Wpis z mikrobloga

#famemma powiedzmy, to otwarcie Panowie. Problem Freak Fightów jest taki, że nasi zawodnicy, mają "waleczki", "rundki", "konfki" i niestety zagwarantowane wypłaty.
No, bo postawmy sie na chwilę w skórze Ferrari, po co on ma trenować i wygrywać tak na prawdę?
Chłop tak czy siak przyciąga widownie swoim rozdartą gębą, to samo Natan. Zarobił fortunę w kilka godzin.
Potem kilka wywiadów o kontuzji, skurczach, przeziębieniu i cyk na balety do następnej "konfki"
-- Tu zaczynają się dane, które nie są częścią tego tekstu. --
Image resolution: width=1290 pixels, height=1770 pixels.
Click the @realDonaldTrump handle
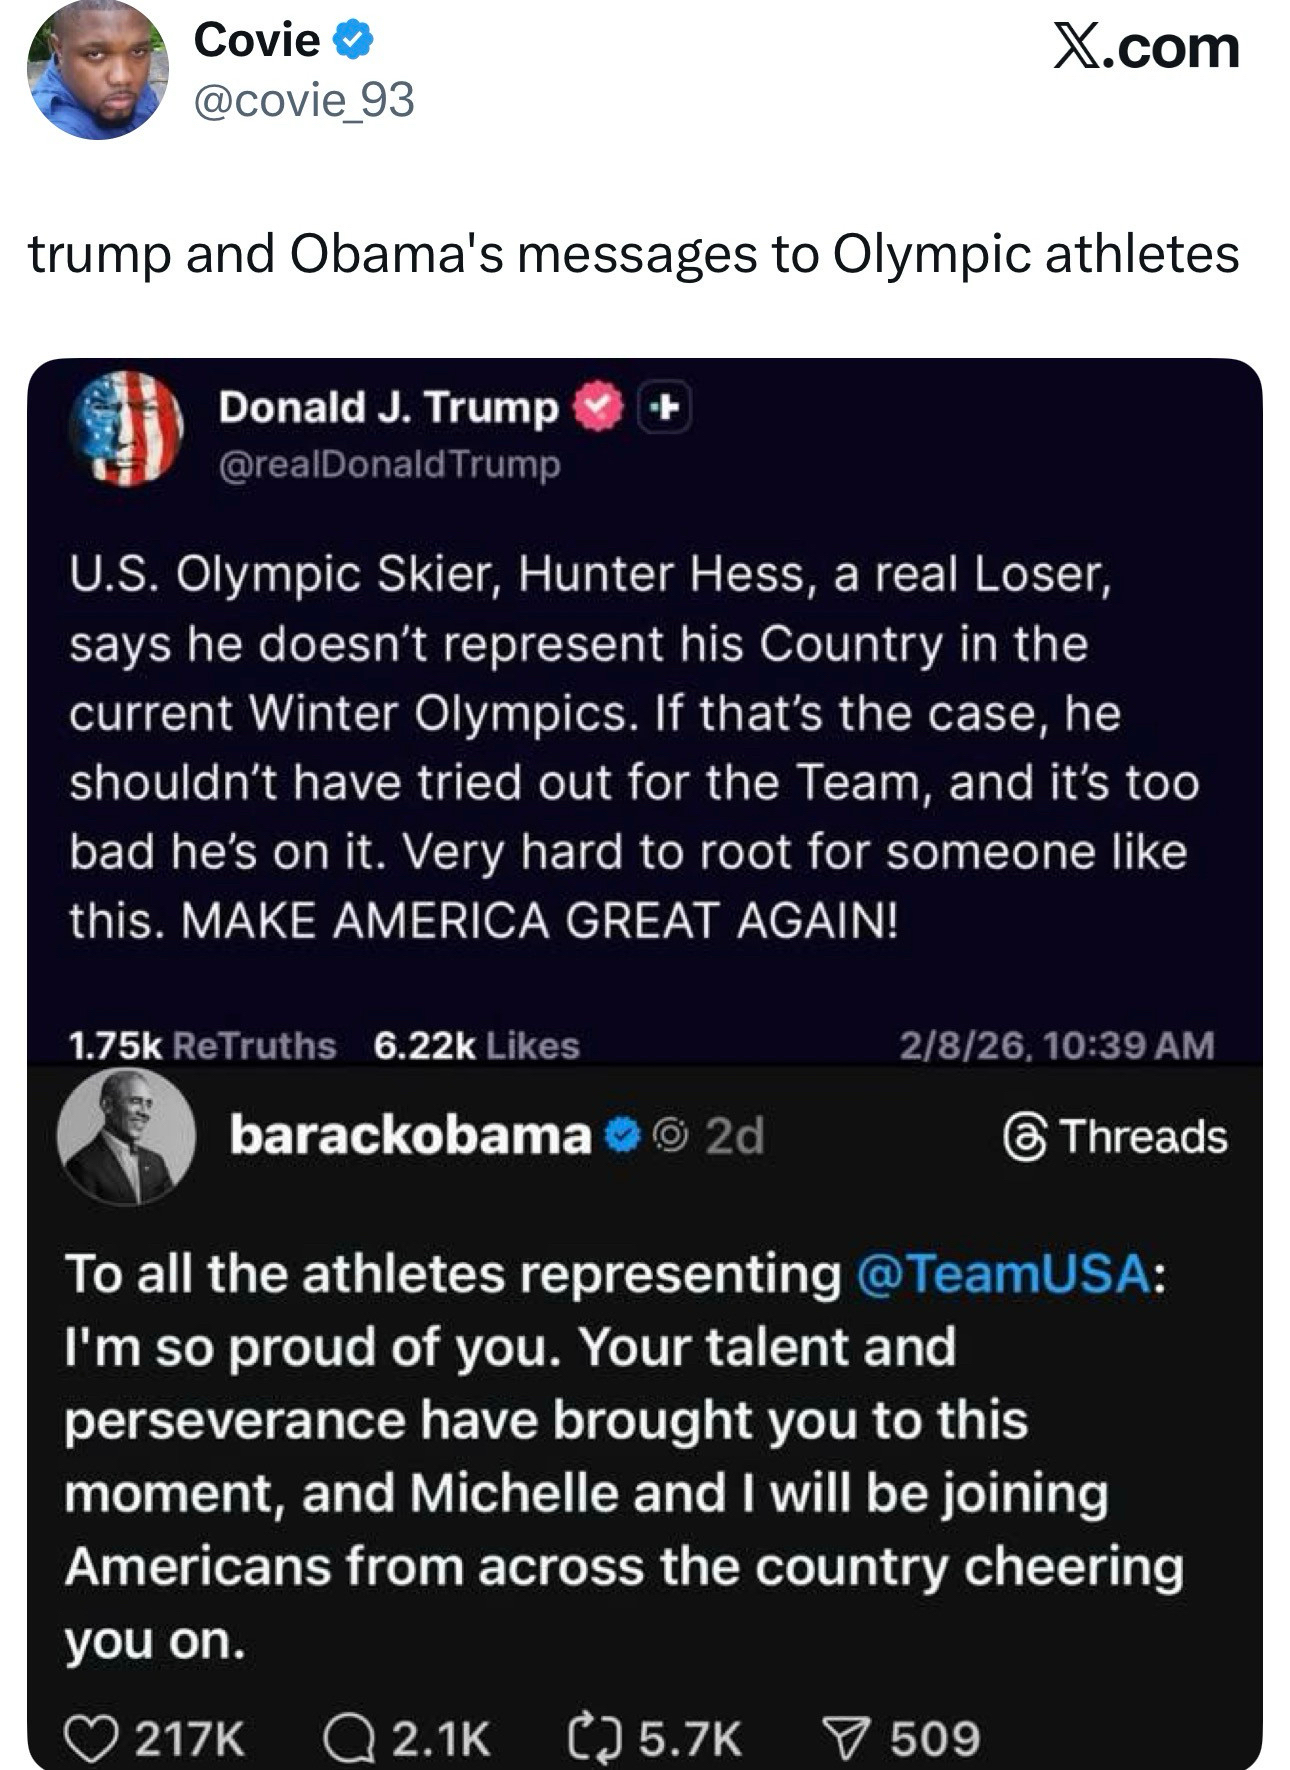(x=389, y=464)
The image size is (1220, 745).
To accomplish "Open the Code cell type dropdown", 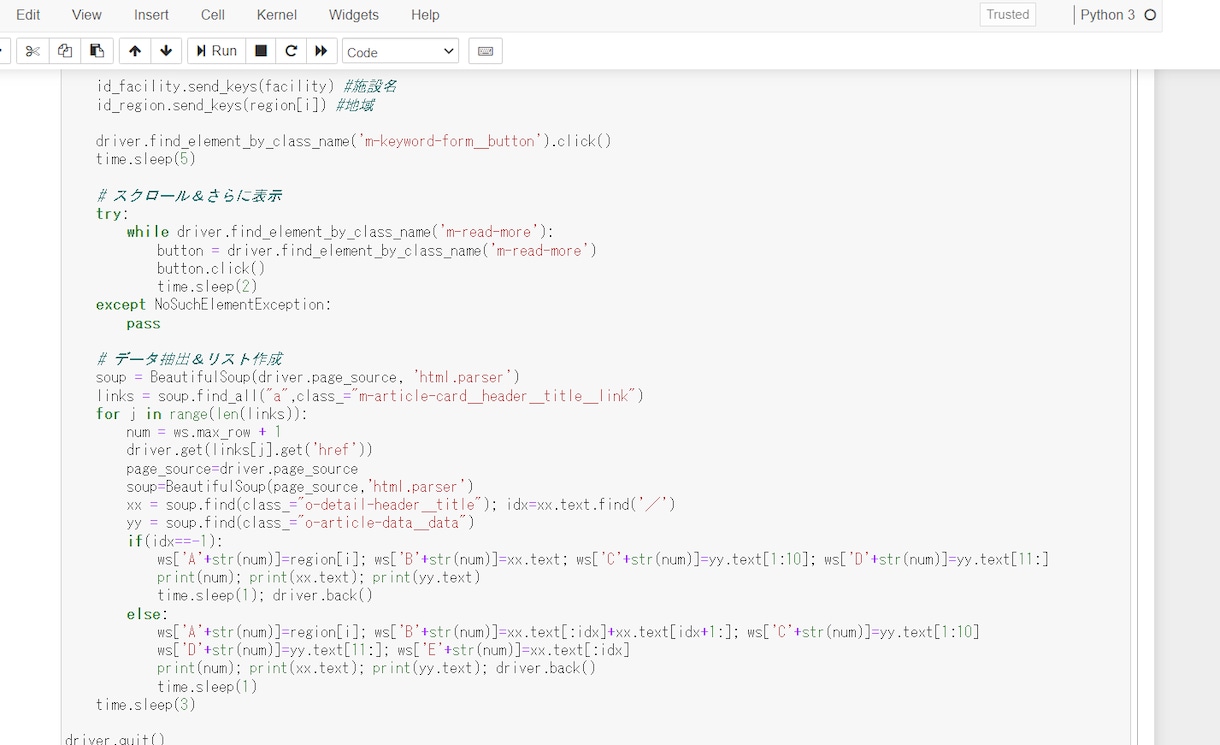I will tap(400, 51).
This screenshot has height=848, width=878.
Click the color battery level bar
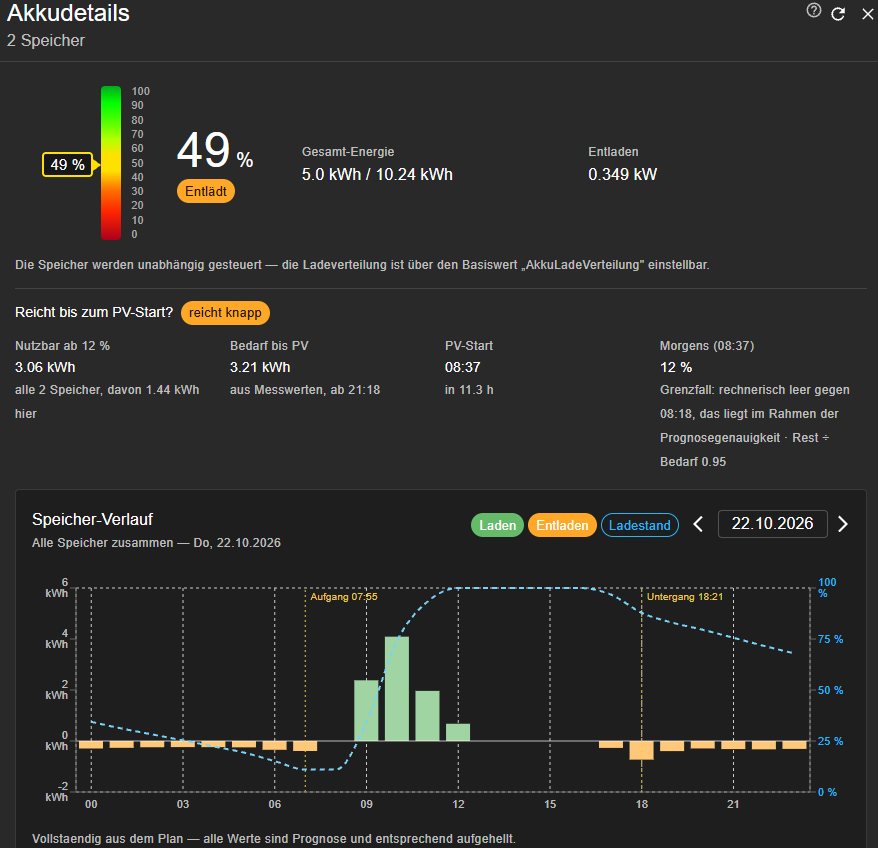coord(111,163)
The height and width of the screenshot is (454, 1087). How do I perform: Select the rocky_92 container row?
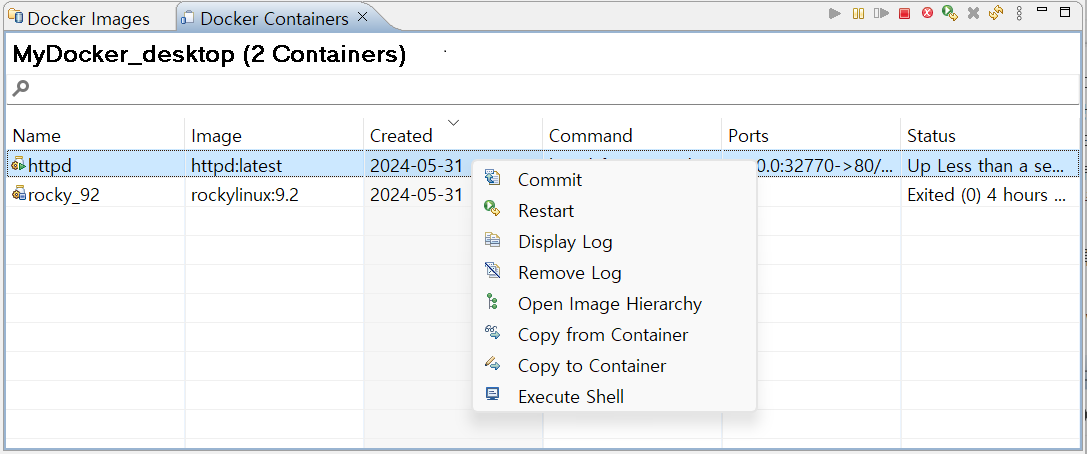pyautogui.click(x=64, y=195)
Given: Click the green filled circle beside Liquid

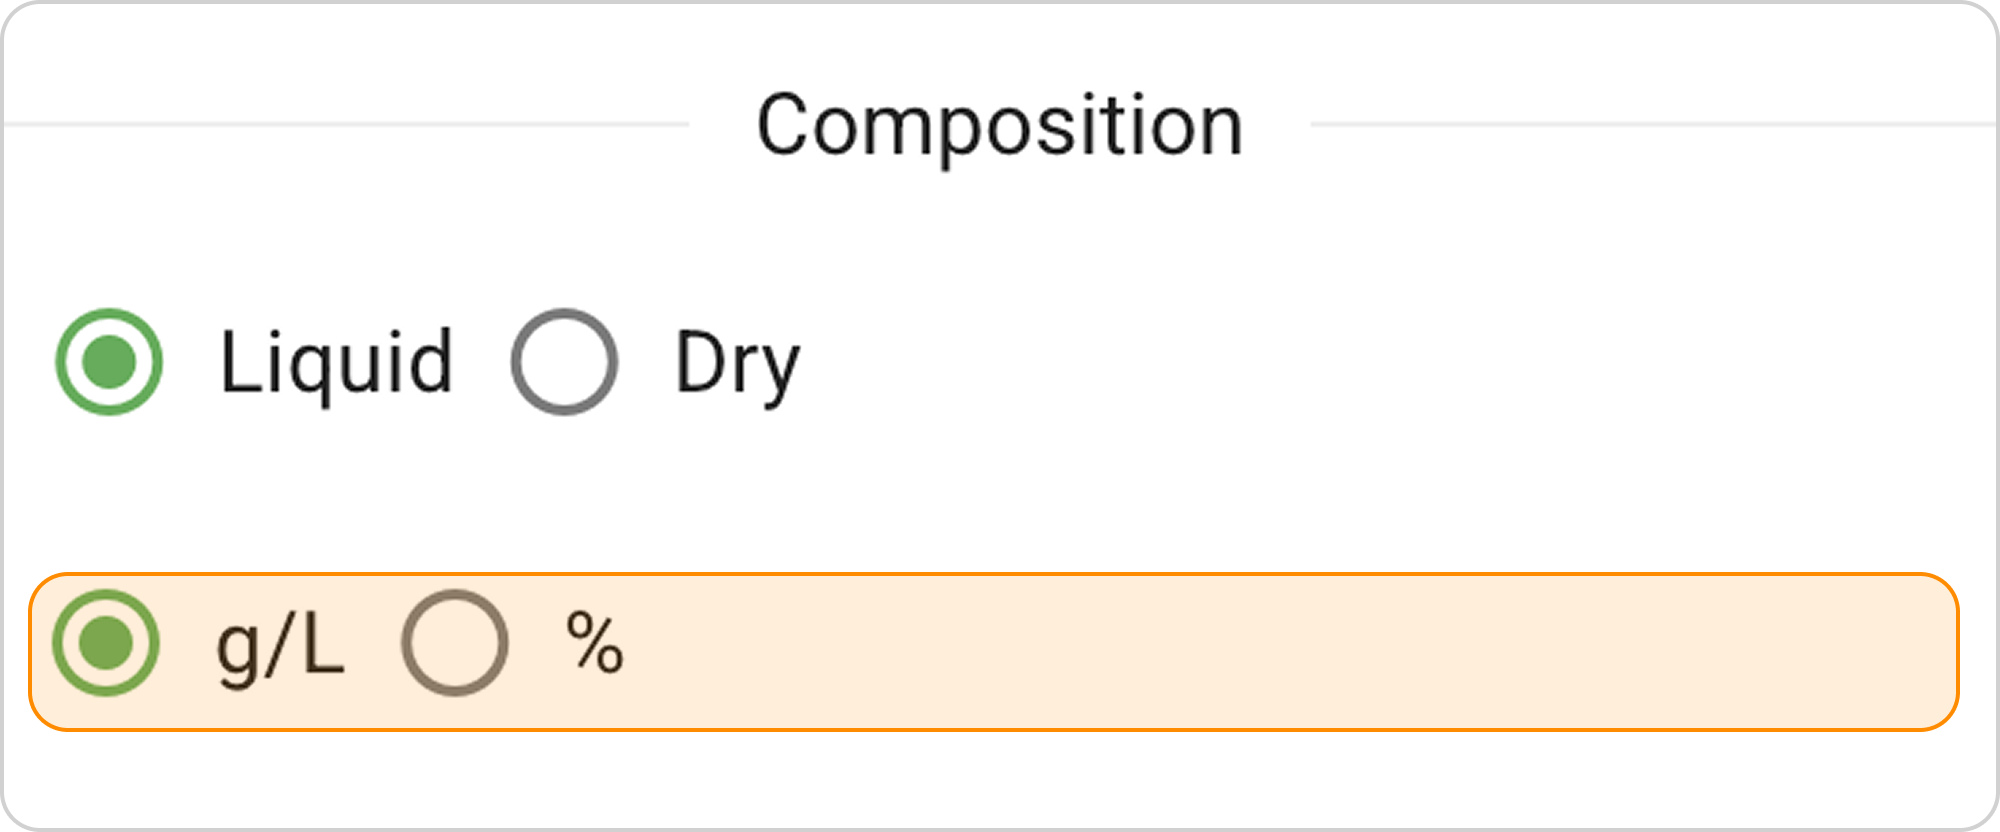Looking at the screenshot, I should pos(109,361).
Bo te fajtery zrobiły progres w okolicach Fame 5 do 10. Bo raz, że nie byli jeszcze celebrytami a dwa włodarze im jasno powiedzieli, że mają się prezentować jako tako w ringu albo out.
Dziś Ferrari, tańcula, bratan czy reszta jadą na marce, na jakiej do dawna jedzie Najman.
Inaczej sprawa się ma w ksw. Jeśli dostaniesz #!$%@? raz, drugi, trzeci to ci dziękujemy.
Moim zdaniem to samo powinno prowadzić Fame i Clout. Jakiś okres karencji dla zakłamany pozerów.
Albo chociażby jakiś ranking, mniejsze wypłaty dla przegranego. Tudzież pula za walkę o zwycięzca bierze 75%
Na dzień dzisiejszy, dla mnie to jest na równi z wrestlingiem, show, pokaz, a duch walki i. prawdziwych konfliktów, gdzieś się ulotnił.